今まで多くのアニメが実写化されてきました。
その多くは元の作品の世界観を壊しただけで新たな魅力を作り出すこともできず、ファンの失望や怒りとともに歴史の中に消えていきました。
そして去年の今頃、またひとつ人気アニメの実写化が発表されました。
その名は「宇宙戦艦ヤマト」
知らぬ者はいない、偉大な作品です。
この作品を実写化するというだけでも恐れ多い話だというのに、主演はアイドルとしてはともかく俳優としての評価は必ずしも高いとは言えないキムタク。
さらにヒロインの森雪に大胆な設定変更が入れられていることをはじめ、多くの設定に変更が入っているという情報が入っています。
はっきり言って、ここまで地雷臭のする映画は珍しいくらいでした。
映画館で予告編を見てもその感は変わることはなく、むしろネタ映画として楽しんでこよう、そのくらいの気持ちで劇場に行きました。
が、その気持ちは冒頭でいきなり裏切られます。
普通に見ていられるのです。
確かに、映像も演出もハリウッド制作の大作SFに比べれば遥かに劣ります。
スタートレック・エンタープライズやバトルスター・ギャラクティカといったテレビドラマにすら劣っているかもしれない程度です。
しかし、日本のSF映画もやればできるじゃないかという域に達していたのもまた確かです。
各キャラクターの設定変更も特に気になるものでもなく、むしろ女性を増やすことで現代的なイメージを作り出すことさえできています。
リファインされた艦載機のデザインもなかなか良いものがありますし、アニメよりも少し上の世代としてアレンジされた古代と島も悪くはありません。
昔のファンには気に入らない点になるであろうガミラスの大幅な設定変更も、これはこれで現代のSFドラマ的な雰囲気を作り出すことができています。
なんとなくスタートレックのボーグを思い出す集合生命体の設定や、なんとなくロミュランの艦艇を思い出す艦艇デザインだったりするのは、制作側がそのあたりを意識しているのでしょうか。
もちろん、粗は多いです。
特に時間に対して内容を詰め込みすぎた感が非常に強く、一つ一つの場面があまりにも早足で進みます。

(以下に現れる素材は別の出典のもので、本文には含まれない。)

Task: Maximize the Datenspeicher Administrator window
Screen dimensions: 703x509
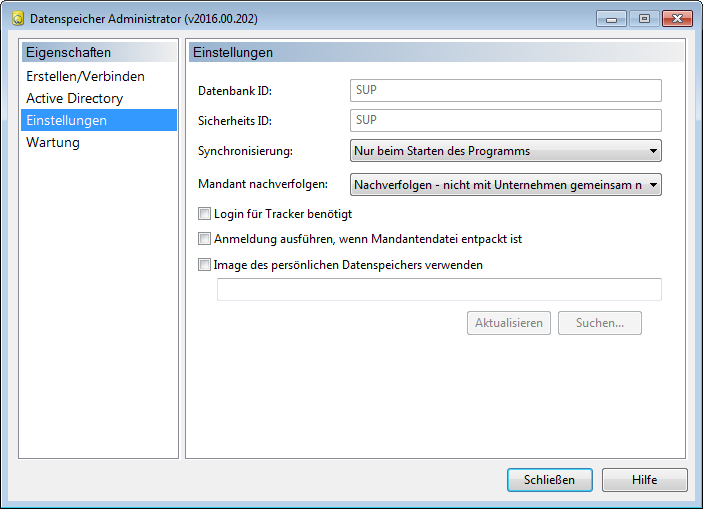Action: (644, 19)
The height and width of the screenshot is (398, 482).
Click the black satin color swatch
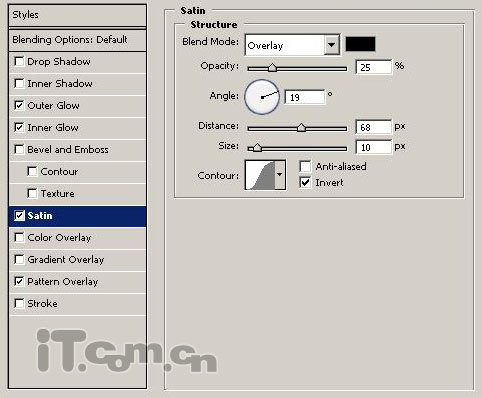point(360,44)
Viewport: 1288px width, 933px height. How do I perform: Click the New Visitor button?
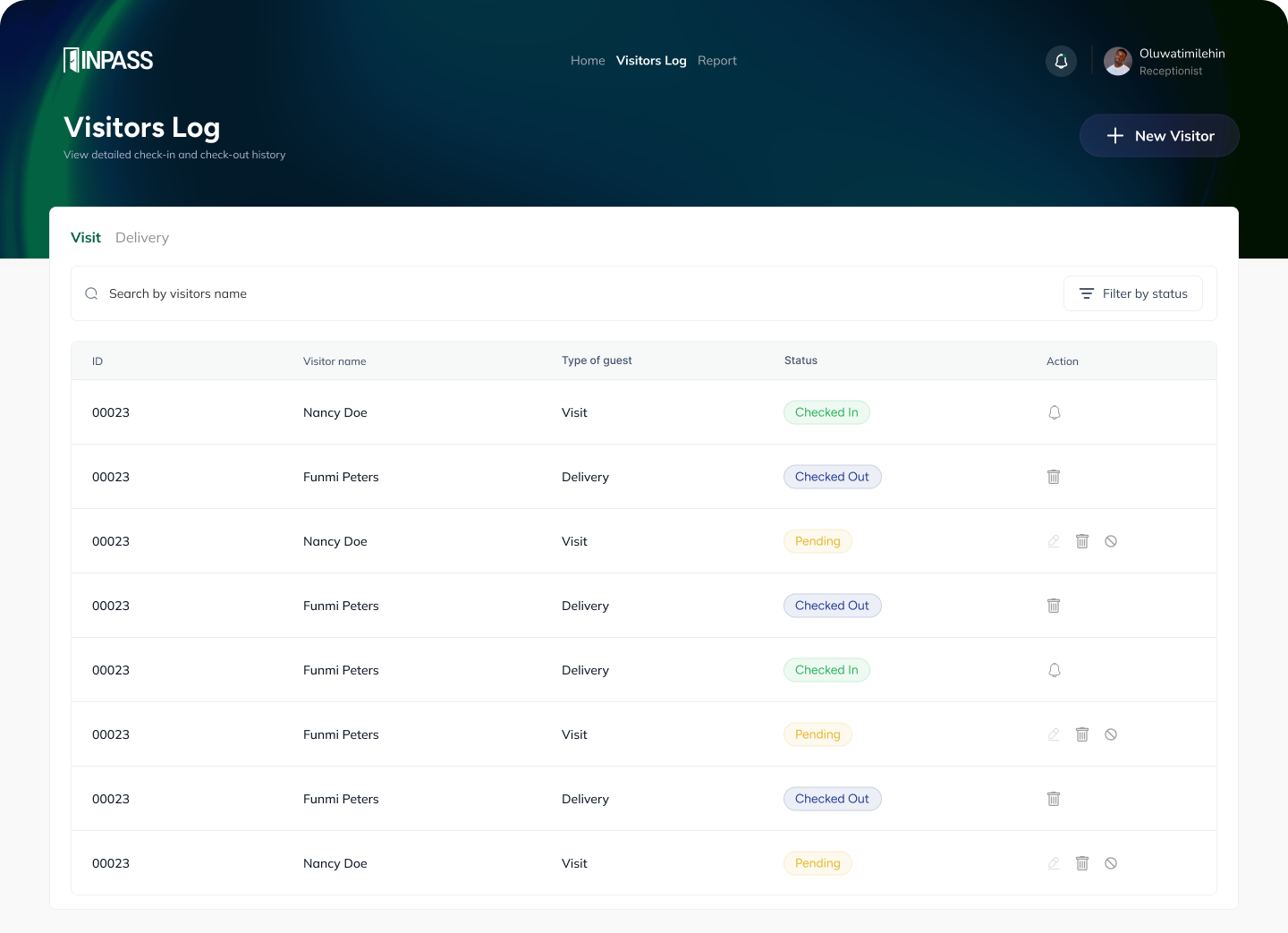point(1159,136)
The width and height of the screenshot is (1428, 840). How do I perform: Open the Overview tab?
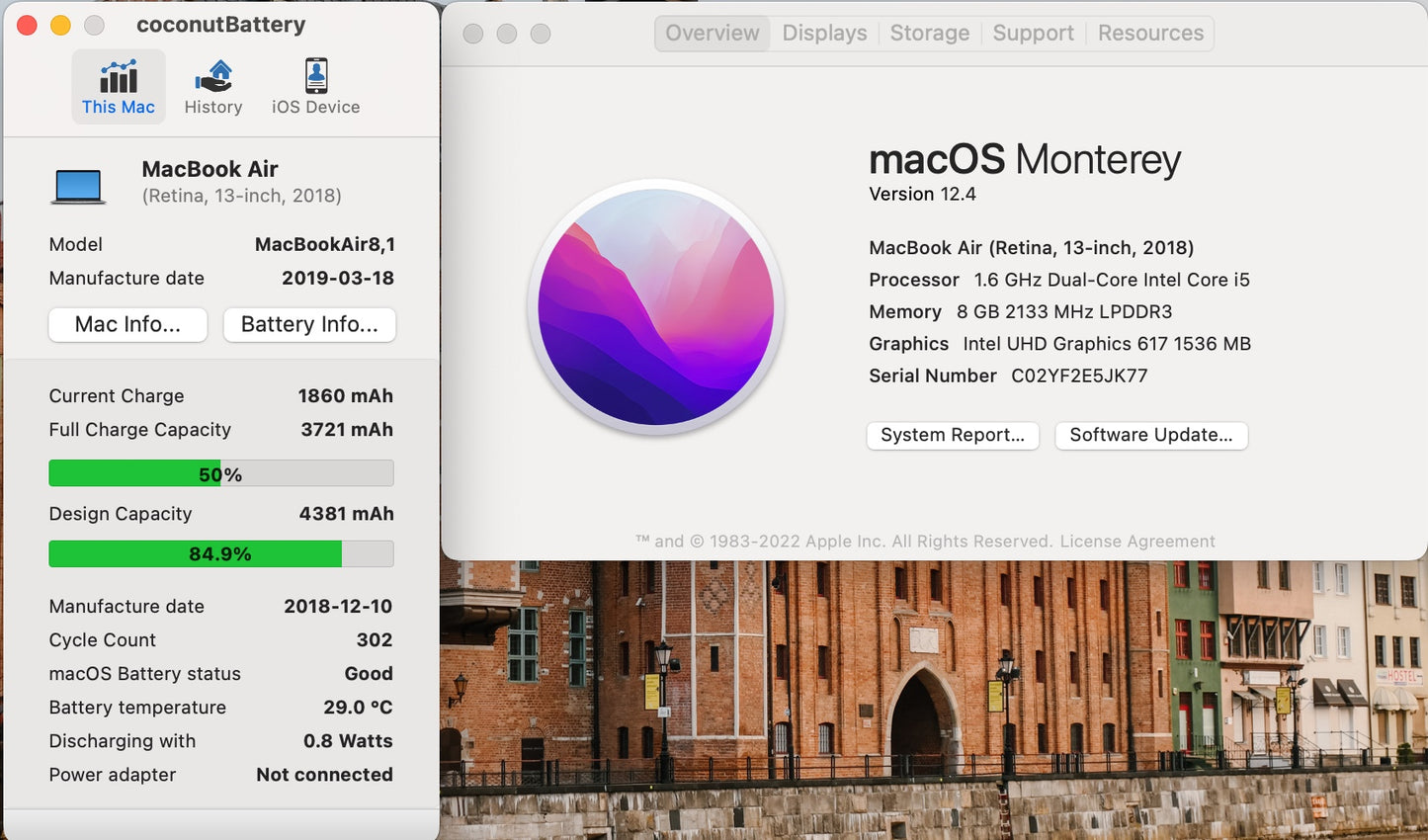point(712,33)
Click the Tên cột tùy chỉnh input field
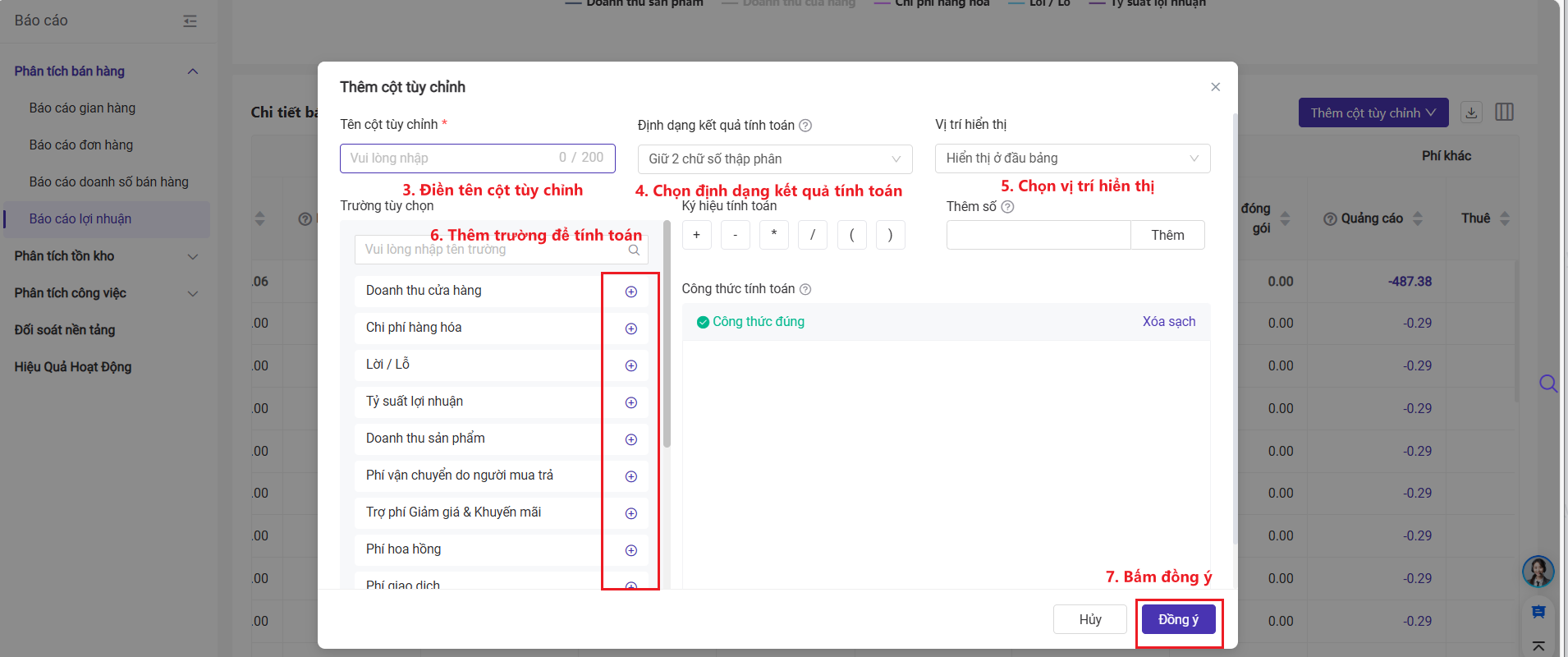Viewport: 1568px width, 657px height. coord(452,158)
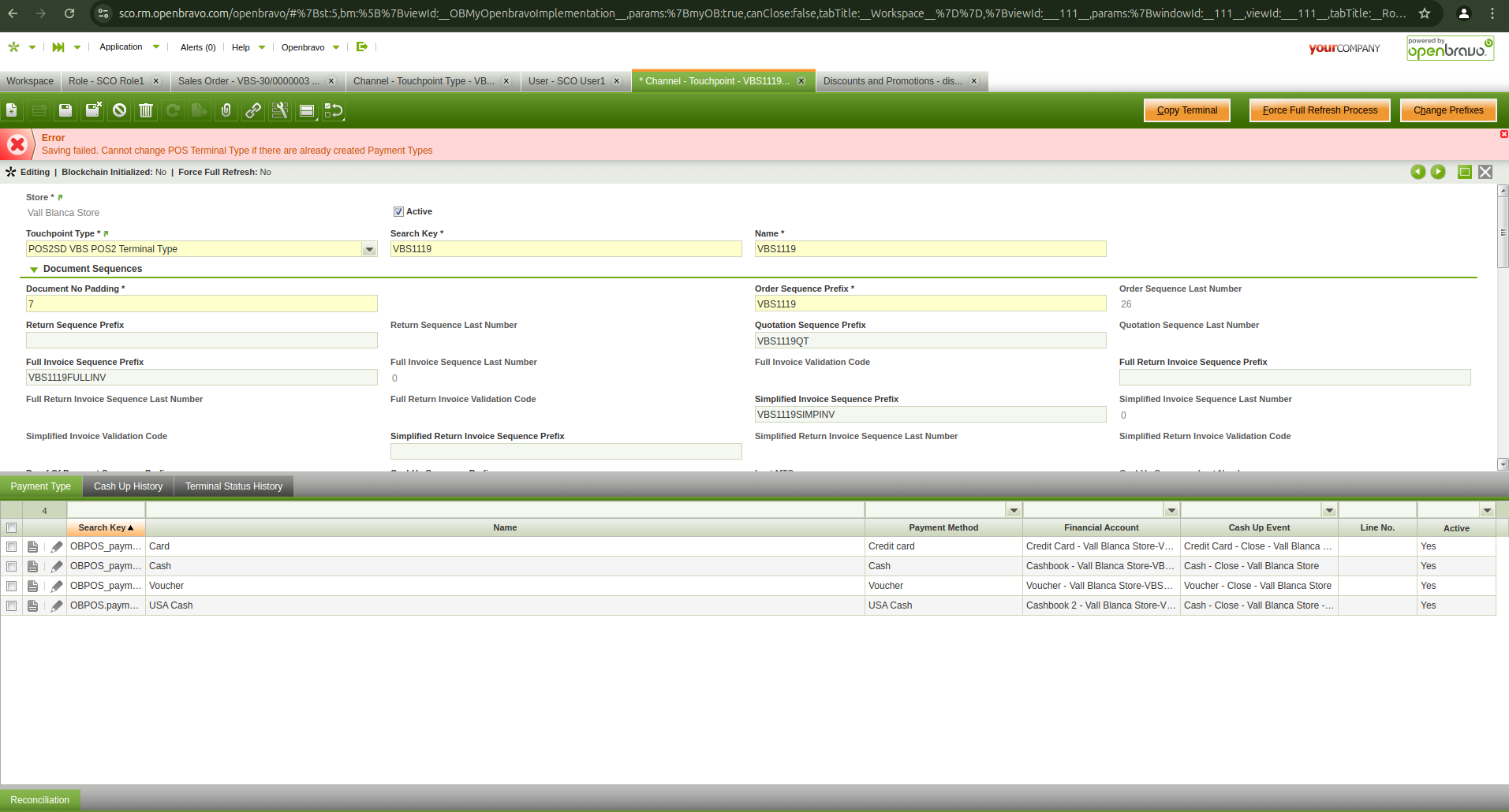Switch to the Cash Up History tab
1509x812 pixels.
coord(128,486)
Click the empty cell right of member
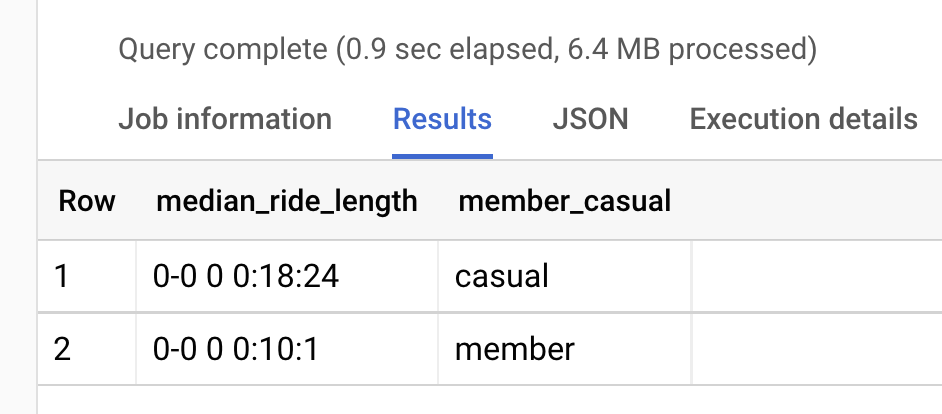Image resolution: width=942 pixels, height=414 pixels. coord(816,349)
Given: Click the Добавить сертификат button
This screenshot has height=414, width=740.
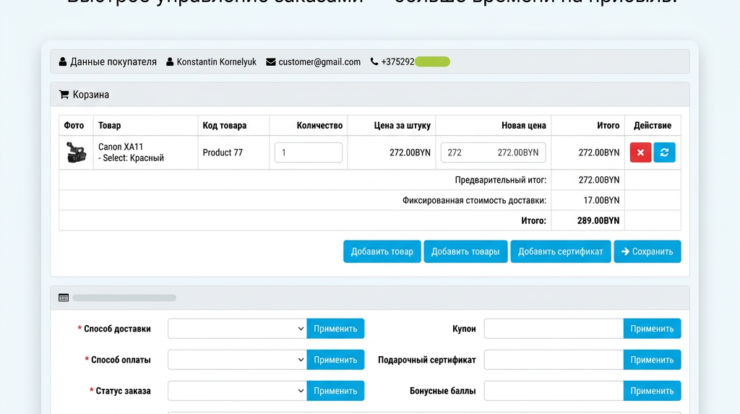Looking at the screenshot, I should [561, 252].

この結果イスカンダルまでの距離感や時間の感覚が無さすぎ、すぐ近くの星にちょっと行ってきたという感すらあります。
また、おそらくはこの手のSF映画としてはかなり少ない製作費の都合ではあるのでしょうが、セットの一つ一つが妙に安っぽく、明らかにそこらのPCのキーボードがそのままコンソールパネルとして使われているなど、非常にチープな臭いがします。
多くの問題があることは間違いないところでしょうが、前後篇に分けたうえで、今作の数倍の予算を使って撮るべきだったのでは、そう思えます。
設定の粗も気にはなります。
特に、今回のガミラスの設定では地球を攻める必然性が今一つ見えてこないのです。
このあたりはもう少し詰めた設定が必要だったのではと思えます。
また、やや冗長なラブシーンも気にはなります。
ただ、これは日本の映画にはありがちなものですし、考えてみれば昔のヤマトでも冗長なラブシーンはありましたので、まぁ良しとしましょう。
しかし、これだけ粗があるとはいえ、意外なまでに見ていられる映画だということもまた確かです。むしろ、面白いと言っていい域にすら達しています。
どちらかというとアメリカのSFテレビドラマの臭いが強く、はっきり言ってギャラクティカの二番煎じ的な雰囲気もあるため、いわゆるアニメファンにはちょっとお勧めしにくい部分はありますし、昔のアニメシリーズの設定を少しでも変えると気に入らないという熱心なファンの方は最初から見に行かない方がいいとは思いますが、日本のSF映画もここまで来たという意味で見て損は無いと言える作品ではないでしょうか。